(November 2016) Preparing for an interview can make a person feel like they are being pulled in every direction while trying to memorize dozens of talking points. The truth is, with a little preparation and planning, an interview can be a stress-free experience. With that said, here are some things you should definitely not say during an interview.
It’s important to research the company to which you are applying. Make sure you have read up on the job and the company itself so you don’t end up saying things like “So, tell me what you do.” Interviewers will be unimpressed if you haven’t taken the time to prepare enough to even know what the company does.
When talking about your work or academic history, it’s important to know how your experience will directly relate to the job you want. This is where it’s important to have researched the company and the job. Even if you don’t have the experience working in a certain area, don’t say that to an interviewer. Instead, talk about how what you did at your former employer will help you complete the tasks of your new job.
There are some phrases to avoid when talking about your work history. Don’t badmouth or talk down about your old boss or employer. That shows the interviewer that you might be difficult to work with, even if that’s not the case. If you’re asked what you didn’t like about your old job, I suggest highlighting an area of interest that your old employer didn’t offer but the new job does. This shows that you’re interested in the new job and what you’ll be doing if hired.
It’s good to be prepared if the interviewer asks if you have any questions. You should have these questions prepared ahead of time, but don’t ask about vacation time or other employee perks right off the bat. You are there to pitch yourself to the company, not the other way around.
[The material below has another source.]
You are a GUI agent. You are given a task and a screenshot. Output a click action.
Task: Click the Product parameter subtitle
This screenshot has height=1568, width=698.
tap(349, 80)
If you’re asked to come back for a second interview or are offered the job, then you are safe to ask about those things.
These are just a few topics and phrases to avoid. Here is a list of 30 more to read over before heading to an interview.
My hope for students is to be well prepared and thoughtful in their approach to interview opportunities. If you take the time to prepare and think about what you want to say, you’ll represent yourself well and be confident in your chances at landing the job.